On Fri, 2008-08-15 at 15:30 -0500, Roy Stogner wrote:
> On Fri, 15 Aug 2008, Adam C Powell IV wrote:
> 
> > I'd like to calculate the integral of (grad u)^2 over my domain, after a
> > calculation.
> >
> > Currently, I assign two new variables, and set up new equations for
> > them: Jx-du/dx=0, Jy-du/dy=0.  Then I just square and add the results of
> > calculate_norm (Jx and Jy, L2).  It seems to work.  But this adds two
> > extra field variables and equations to the calculation, multiplying the
> > memory usage and slowing things down a good bit.
> >
> > Alternatively, is it possible to calculate the L2 norm of the field
> > derivative or gradient directly, through a method I've missed?
> 
> Well, for future reference in general: it's possible to calculate the
> L2 norm of the arctangent cubed of the field gradient directly, if
> that's what you want.

And what norm is that???  Oh, reading on...
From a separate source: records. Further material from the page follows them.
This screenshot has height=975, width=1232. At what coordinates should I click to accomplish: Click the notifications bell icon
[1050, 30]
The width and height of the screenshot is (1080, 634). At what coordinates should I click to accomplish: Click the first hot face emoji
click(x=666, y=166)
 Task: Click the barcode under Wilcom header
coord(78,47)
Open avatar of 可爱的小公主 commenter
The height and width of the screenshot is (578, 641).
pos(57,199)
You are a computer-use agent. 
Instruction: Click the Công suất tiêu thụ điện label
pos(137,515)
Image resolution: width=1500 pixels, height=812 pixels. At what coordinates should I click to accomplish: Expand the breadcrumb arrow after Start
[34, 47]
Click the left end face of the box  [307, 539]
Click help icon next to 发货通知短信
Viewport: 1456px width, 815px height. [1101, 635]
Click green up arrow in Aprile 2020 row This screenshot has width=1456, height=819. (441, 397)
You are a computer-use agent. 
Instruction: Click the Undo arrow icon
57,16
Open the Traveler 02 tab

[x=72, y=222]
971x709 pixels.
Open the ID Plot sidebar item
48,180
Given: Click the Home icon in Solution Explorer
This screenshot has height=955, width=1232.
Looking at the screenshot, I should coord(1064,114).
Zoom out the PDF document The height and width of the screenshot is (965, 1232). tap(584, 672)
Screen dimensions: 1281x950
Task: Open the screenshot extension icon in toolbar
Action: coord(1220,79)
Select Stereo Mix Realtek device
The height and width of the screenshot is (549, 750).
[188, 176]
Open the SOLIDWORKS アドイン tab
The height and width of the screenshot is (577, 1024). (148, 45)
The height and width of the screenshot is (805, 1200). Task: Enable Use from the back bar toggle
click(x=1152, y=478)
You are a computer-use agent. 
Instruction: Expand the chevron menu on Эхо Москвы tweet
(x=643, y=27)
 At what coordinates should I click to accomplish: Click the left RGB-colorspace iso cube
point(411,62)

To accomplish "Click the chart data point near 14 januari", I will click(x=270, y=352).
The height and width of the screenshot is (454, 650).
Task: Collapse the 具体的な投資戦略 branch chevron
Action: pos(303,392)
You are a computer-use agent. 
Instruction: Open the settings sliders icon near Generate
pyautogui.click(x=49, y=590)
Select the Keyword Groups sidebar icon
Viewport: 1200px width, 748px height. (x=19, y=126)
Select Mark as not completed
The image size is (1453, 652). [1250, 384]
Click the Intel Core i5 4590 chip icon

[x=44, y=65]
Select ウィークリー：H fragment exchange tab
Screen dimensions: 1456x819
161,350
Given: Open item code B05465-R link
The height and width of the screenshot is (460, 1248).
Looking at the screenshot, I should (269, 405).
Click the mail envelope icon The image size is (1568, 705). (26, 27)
> Just loop over all the elements the same way
> you would for a residual assembly, calculate whatever function you
> need at each quadrature point, and sum the weighted values to
> numerically integrate the result.

Ah, makes sense.  That would do the second separate-the-derivatives-
calculation thing.  Silly that I didn't think of such a simple loop...

> Helper methods like
> calculate_norm() are intended to simplify common code, not to be a
> straitjacket if you need to do something out of the ordinary.
> 
> Hmm... I didn't mean that last paragraph to sound condescending, but
> did it anyway?  Apparently karma thinks I deserve to be embarrassed
> now.

Well, I deserve to be embarrassed for not simply writing a loop.

> You see, the next thing I was going to say is that you can (in
> the SVN and soon 0.6.3+ libMesh versions) just pass H1_SEMINORM to
> calculate_norm() to get the square root of the integral of the
> gradient squared, and then square that to get the number you want...

Excellent.  Somehow I figured that someone might have needed that common
variation, and coded it, or part of it. :-)

> but glancing at the calculate_norm() implementation, I see I never
> finished adding that feature; the code currently would give you an
> inaccurate result.  I'll go fix that now.

Thank you!  I'll see if I can easily add that patch to my (soon-to-be)
0.6.3 Debian/Ubuntu package.

> > Or if there's nothing quite that convenient, is there a way of
> > calculating the derivatives and putting them into a separate vector
> > in the system, decoupled from the original calculation?
> 
> All variables in a system are coupled by definition; if you really
> needed to keep some post-processed data around, the way to do it
> efficiently would be to add an additional ExplicitSystem to your
> EquationSystems object, then put the decoupled variables there.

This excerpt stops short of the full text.